Stand-up & performance
Performances (of any kind) require a special atmosphere and some specific arrangements. Our seasoned comedian, Rachel Creeger, recommends thinking about the experience from two points of view: the performers and the audience.
Performers (including yourself, potentially!) need the right conditions set in order to shine. Where will they stand? Will they need a table, a glass of water, or some props? What kind of lighting, if any, is necessary to create the right atmosphere? How do they want to be introduced?
A similar set of questions concerns the audience. Playing the right kind of music when they enter and exit the room can help create the right atmosphere for them to laugh or sing along. The seat layout also has an impact on their interactions with the performers – is a cabaret or a theatre style better suited to this session?
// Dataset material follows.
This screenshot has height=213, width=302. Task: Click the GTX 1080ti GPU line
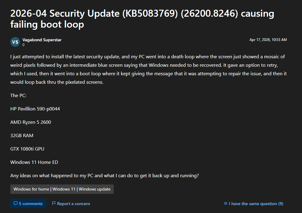point(27,149)
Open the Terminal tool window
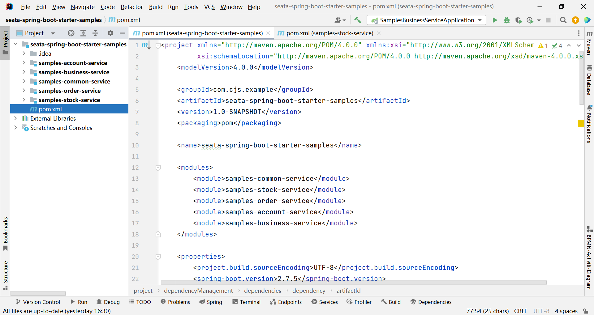This screenshot has height=315, width=594. pos(246,302)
Rachel adds: “everyone’s time at Festival is precious. People enter, decide after two minutes it’s not for them, and leave. It’s not personal! If they decide it’s appropriate, they’ll text their friend or spouse and encourage them to join. Some will leave early to avoid clashes with other sessions. People will eat and drink during the show.” We recommend being prepared for all these scenarios!
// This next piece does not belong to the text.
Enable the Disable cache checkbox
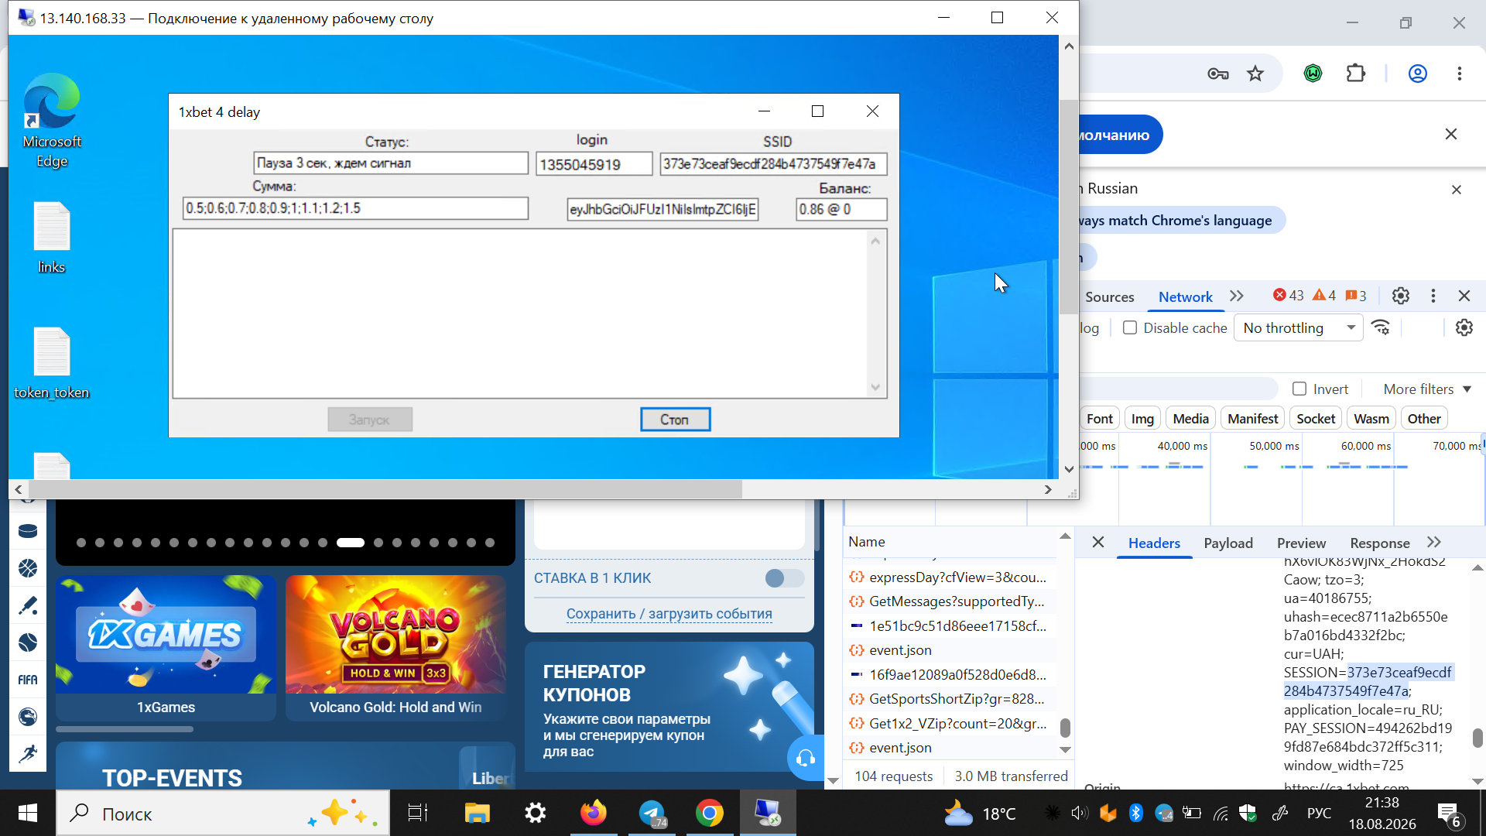The height and width of the screenshot is (836, 1486). [x=1130, y=327]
Finally, don’t forget to thank the performers, the volunteer technicians, and the audience. In each role, they all play a part in making Limmud Festival happen and deserve recognition!
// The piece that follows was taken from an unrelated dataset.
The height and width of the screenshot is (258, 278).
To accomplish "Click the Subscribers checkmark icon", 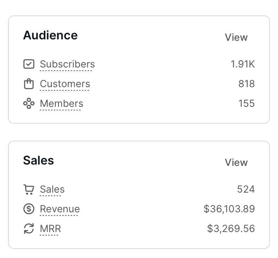I will coord(29,64).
Families: Participants of all ages attend Festival – from toddlers to centenarians! So why not consider offering sessions which caters to these different age groups?
Family sessions can be the hardest to plan for, given the nature of the audience. It’s often best to come up with multiple session ideas as a result, and be prepared to change the whole direction half-way through if you see things aren’t quite going according to plan.
It’s also worth keeping in mind that there are two audiences: parents and children. The key to a successful family session, therefore, is to maximize the interactions (and indeed, the quality of the interactions) between both audiences and ensure they all leave having achieved, experienced, or learned something.
Social Programming: Last, but definitely not least! Whether it involves a pub quiz, pyjama party, speed dating, pilates, professional networking, meditation, jogging, disco, social singing, or anything out of the box – social programming is a key element of what attracts thousands of participants to Limmud every year! Anyone can take the initiative and submit a form to conduct a session of this kind. People will love it!
And similarly to the Arts & crafts session, there’s no need for you to incur any expenses while preparing the session! Limmud’s Resources team can supply equipment (within reasonable limits) to help bring your social experience to life!
We can’t wait to welcome you on 23-28th December and together, make giant new strides on our Jewish journeys!